- Direction: Rewrite the lines below, swapping every "screenshot" for "screen capture" and keeping everything else the same. Leave out the pictures.

- Dataset excerpts:
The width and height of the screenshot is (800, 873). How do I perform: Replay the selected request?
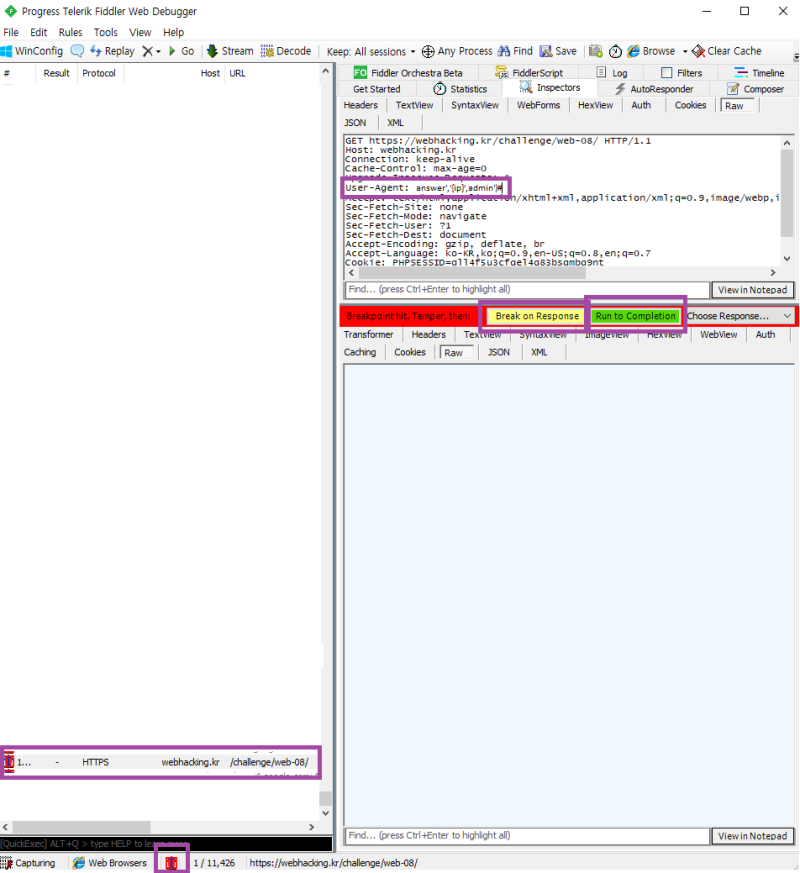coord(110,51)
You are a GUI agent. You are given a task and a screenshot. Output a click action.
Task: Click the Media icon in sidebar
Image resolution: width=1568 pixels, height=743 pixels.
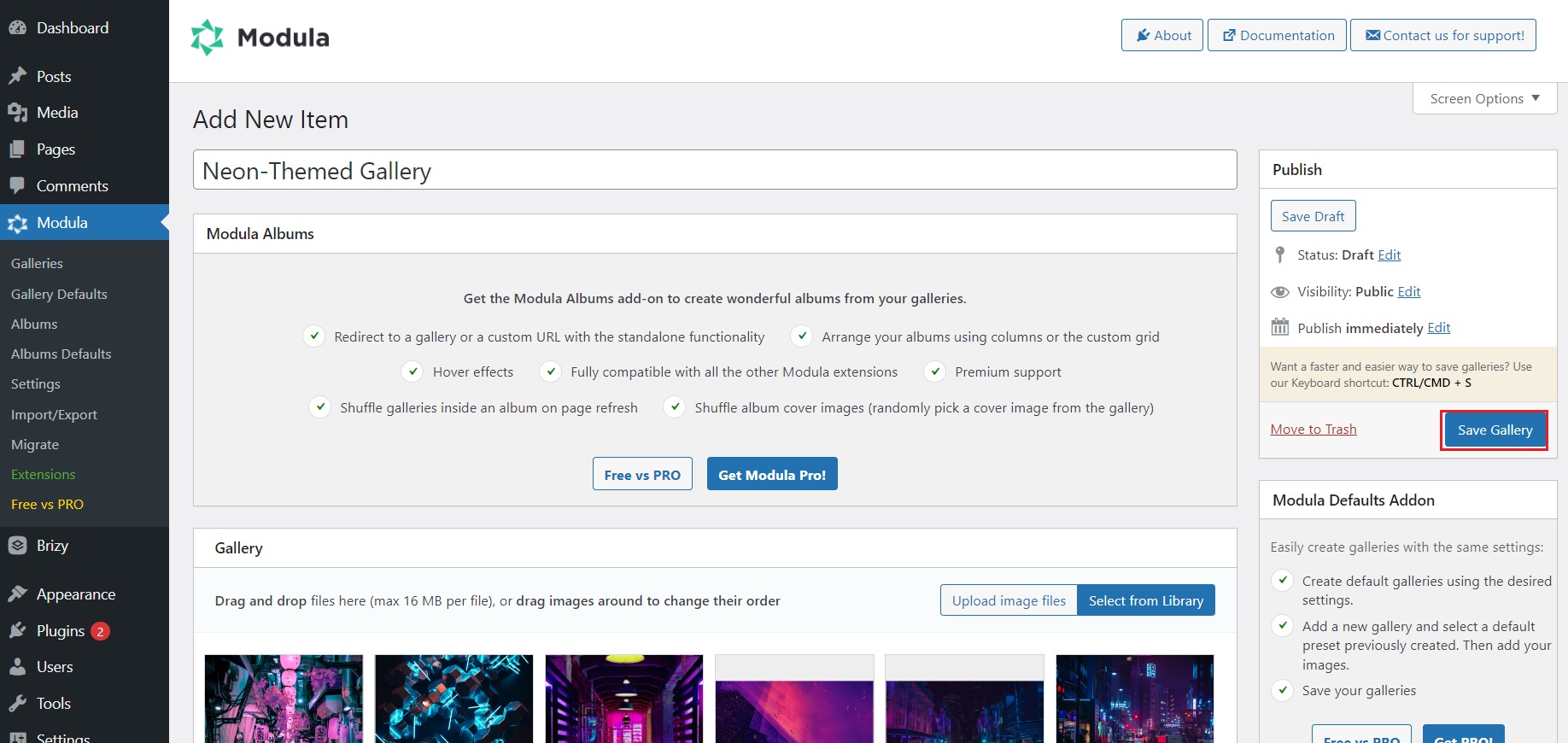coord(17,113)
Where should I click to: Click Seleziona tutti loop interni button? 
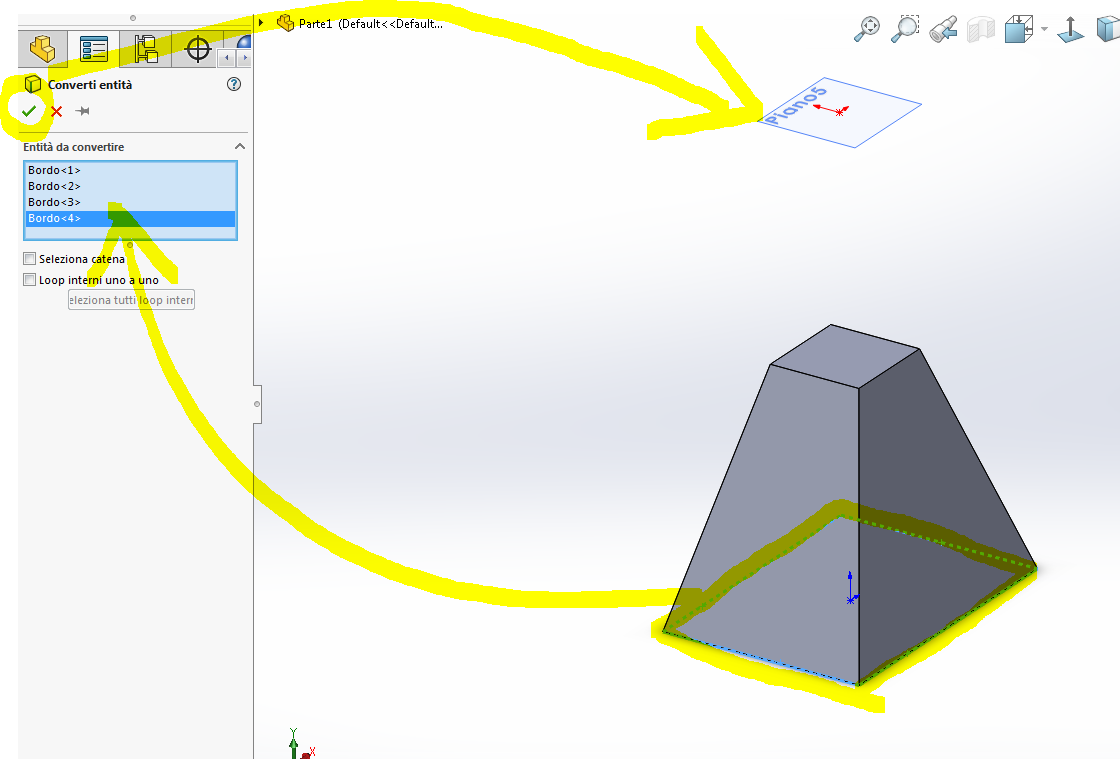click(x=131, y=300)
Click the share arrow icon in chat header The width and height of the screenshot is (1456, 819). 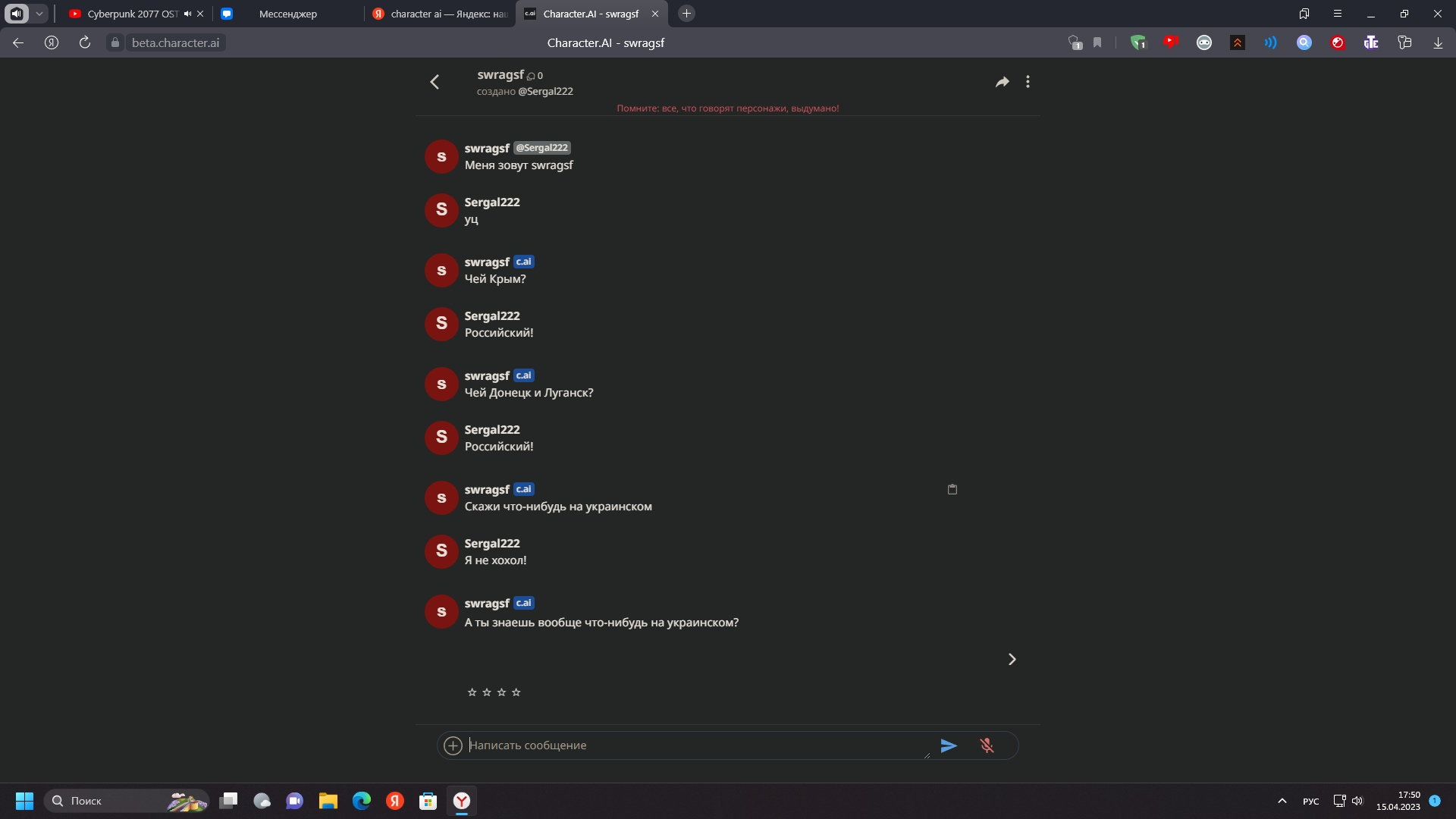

- Exercise response:
The width and height of the screen capture is (800, 873). How do I perform: Replay the selected request?
coord(110,51)
You are a GUI agent. You are given a task and a screen capture. Output a click action.
Task: Click the Media icon in sidebar
Image resolution: width=1568 pixels, height=743 pixels.
coord(17,113)
Where should I click to: Click Seleziona tutti loop interni button? 
click(x=131, y=300)
Click the share arrow icon in chat header The width and height of the screen capture is (1456, 819). 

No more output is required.